Wine Talk: First among equals

If the Golan Heights Winery has been at the center of the wine revolution in Israel, then it is Victor Schoenfeld who has been the beating heart of the winery.

VICTOR SCHOENFELD, head winemaker at Golan Heights Winery, tasting a vintage he made in the vineyard.  (photo credit: GOLAN HEIGHTS WINERY)
VICTOR SCHOENFELD, head winemaker at Golan Heights Winery, tasting a vintage he made in the vineyard.
(photo credit: GOLAN HEIGHTS WINERY)
It is now 30 years since Victor Schoenfeld arrived at the Golan Heights Winery.
Originally appointed head winemaker for a three-year term, he has over his long career become a legendary figure in Israeli wine. During this time, Israel has emerged from being a backward wine country to joining the family of quality wine-producing nations.
If the Golan Heights Winery has been at the center of the wine revolution here, then it is Victor Schoenfeld who has been the beating heart of the winery.
A fundamental reason for his success is that his dedication, work ethic and professionalism are unmatched.
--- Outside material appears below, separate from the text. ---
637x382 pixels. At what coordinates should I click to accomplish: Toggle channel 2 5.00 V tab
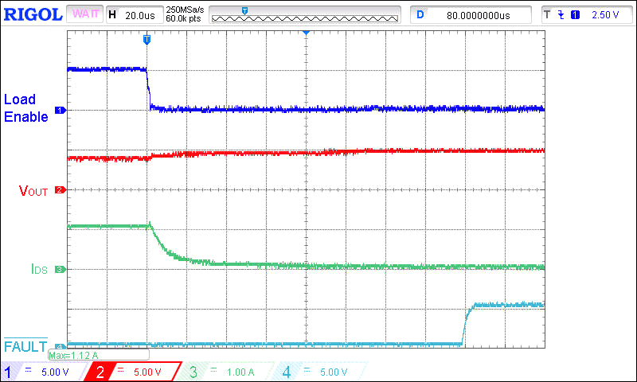[134, 372]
His ongoing pursuit of excellence and authenticity is as great today as it was in 1991. Despite his having a database of vineyard information that any winery in the world would envy, the desire for still more information never seems to be sated. 
Sometimes he and his winemaking team say, “Just think, only five years ago we knew nothing.” Such is the weight of new information, developing technology and ongoing learning. Victor maintains an intense curiosity to still dig and delve, even though the Golan Heights is the most researched agricultural land in Israel. Paradoxically, he explains that the more information he has at his fingertips, the more it allows him to enable the vine to speak for itself. He wants the wine to represent the terroir, not the winery or the winemaker.
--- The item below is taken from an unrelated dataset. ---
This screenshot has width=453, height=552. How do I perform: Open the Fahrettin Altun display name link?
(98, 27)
Over the 30 years, Victor has remained the backbone and ballast of the winery and managed to keep it on message and focused. His first achievement on arrival was to create order and to introduce decision-making procedures and minimum standards at the winery. He has constantly innovated with new technology and has never been afraid to consult with leading international experts in their field. Always the pioneer, the winery was responsible for the first varietals of Syrah, Pinot Noir and Gewürztraminer (outside Latroun), the first Muscat Canelli, the first organically grown wine, one of the first single-vineyard wines, the first in the Moscato style, the first dessert wine made by cryo-extraction, the first Port-style wine from Portuguese varieties, the first wine made from carbonic maceration and so on. The list is endless. There is only so much space.
He has had four different CEO’s as partners. Not all of them always signed on to Victor’s long-term vision. Another great achievement was not losing sight of his goals, not compromising his standards while managing to cajole senior management into supporting him. There have been some pretty hefty investments in the vineyards and winery to support that long-term approach.
SCHOENFELD TASTES grapes with the grower to decide when to harvest. (Photos: Golan Heights Winery)SCHOENFELD TASTES grapes with the grower to decide when to harvest. (Photos: Golan Heights Winery)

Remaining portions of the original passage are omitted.